Monitoring and alerting

  • Use status codes as signals

    • 2xx – Success. No retry.
    • 4xx – Client errors (typically non-retryable).
      • Often indicates misconfiguration, missing/invalid credentials, or authorization issues.
      • Fix the problem quickly to restore delivery.
    • 5xx, timeouts, and network/TLS errors – Treated as transient.
      • These are retried with backoff and contribute to protection mechanisms (circuit breaker).
  • Track latency and timeouts

    • Monitor response times for your webhook endpoints.
    • Sustained increases in latency lead to timeouts and retries.
    • Alert on:
      • Rising average or P95/P99 latency.
      • Increases in timeout rates.
  • Instrument your receiver logs

    Log enough information to understand what happened without storing unnecessary sensitive data. For each request, log for example:

    • Timestamp.
    • Endpoint/path and HTTP method.
    • HTTP status code.
    • The x-notifications-idempotency-key value.
    • High-level processing result (accepted / rejected / failed).
    • A correlation ID or your own trace ID if you add one via custom headers.

    Avoid logging full payloads if they may contain personal or sensitive data; consider structured, redacted logging.

  • Watch for failure streaks

    • Spikes in non-2xx responses (especially 5xx) and sustained failure streaks usually indicate:
      • Receiver outages or dependency failures.
      • Misconfigurations (for 4xx).
    • These patterns also influence retry behavior and may contribute to circuit-breaker protection, temporarily reducing or pausing deliveries to protect your systems.

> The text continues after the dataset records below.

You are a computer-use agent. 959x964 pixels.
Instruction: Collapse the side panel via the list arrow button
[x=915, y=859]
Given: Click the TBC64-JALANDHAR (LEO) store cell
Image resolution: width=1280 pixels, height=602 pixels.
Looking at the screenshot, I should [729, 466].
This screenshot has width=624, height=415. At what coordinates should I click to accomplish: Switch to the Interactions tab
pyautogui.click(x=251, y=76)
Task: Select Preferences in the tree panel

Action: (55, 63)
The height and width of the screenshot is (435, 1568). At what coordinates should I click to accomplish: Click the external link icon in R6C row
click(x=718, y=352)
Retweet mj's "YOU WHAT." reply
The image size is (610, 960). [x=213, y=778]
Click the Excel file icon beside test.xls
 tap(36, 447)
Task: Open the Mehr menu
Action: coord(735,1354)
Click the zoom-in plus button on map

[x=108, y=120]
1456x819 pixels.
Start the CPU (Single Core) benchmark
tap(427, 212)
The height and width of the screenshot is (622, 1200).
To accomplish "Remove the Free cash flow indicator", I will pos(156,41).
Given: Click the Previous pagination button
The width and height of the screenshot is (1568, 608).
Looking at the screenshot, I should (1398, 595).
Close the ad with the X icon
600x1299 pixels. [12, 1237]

Failure handling, retries, and protection

  • Retries

    • Certain failures (for example, 5xx, timeouts, and network errors) are retried according to internal policies with backoff.
    • This means you may see repeated attempts for the same webhook until either:
      • It succeeds with a 2xx, or
      • Retry limits are reached / protection mechanisms apply.
  • Circuit breaker

    • When repeated failures occur for a specific destination (for example, persistent 5xx or timeouts), a protection mechanism may temporarily pause or slow deliveries for that template and tenant.
    • This helps:
      • Prevent overwhelming an unstable endpoint.
      • Protect the overall system.
    • Once the destination recovers and failures cease, deliveries resume automatically according to the circuit breaker’s rules.
  • What this means for you

    • Keep your endpoint healthy and fast.
    • Use clear 2xx/4xx/5xx responses to signal the real state.
    • Fix persistent 4xx errors quickly.
    • Scale receiver capacity or apply graceful degradation during incidents.

Security recommendations

  • Use HTTPS everywhere for webhook endpoints.
  • Prefer short-lived tokens or signed headers rather than long-lived static secrets.
  • Restrict access to your endpoints using:
    • Network controls (IP allowlists, if appropriate).
    • Application-level authentication and authorization.
  • Validate payloads strictly and apply input validation to avoid injection or deserialization issues.

Troubleshooting tips

  • No events are received

    • Check that:
      • The relevant webhook template is Active.
      • The triggering business event actually occurs.
      • The destination URL is correct and reachable from the public internet.
    • Verify that your endpoint is returning 2xx and not silently failing with 4xx/5xx.
  • Lots of 4xx responses

    • Likely misconfiguration:
      • Wrong URL or path.
      • Missing or invalid authentication.
      • Authorization rules blocking the request.
    • Update configuration and redeploy. Consider returning 2xx if you accept the event and handle business-level errors asynchronously.
  • Lots of 5xx, timeouts, or connection errors

    • Indicates that your endpoint or its dependencies are unhealthy or overloaded.
    • Scale horizontally, add caching, or temporarily reduce downstream work.
    • Expect the Notifications service to retry with backoff and, in persistent cases, to apply circuit-breaker protection.
  • Duplicates seen in logs or processing

    • Use x-notifications-idempotency-key and/or your own business identifiers to avoid processing the same event twice.
    • Confirm your handlers are idempotent (safe to call multiple times with the same key).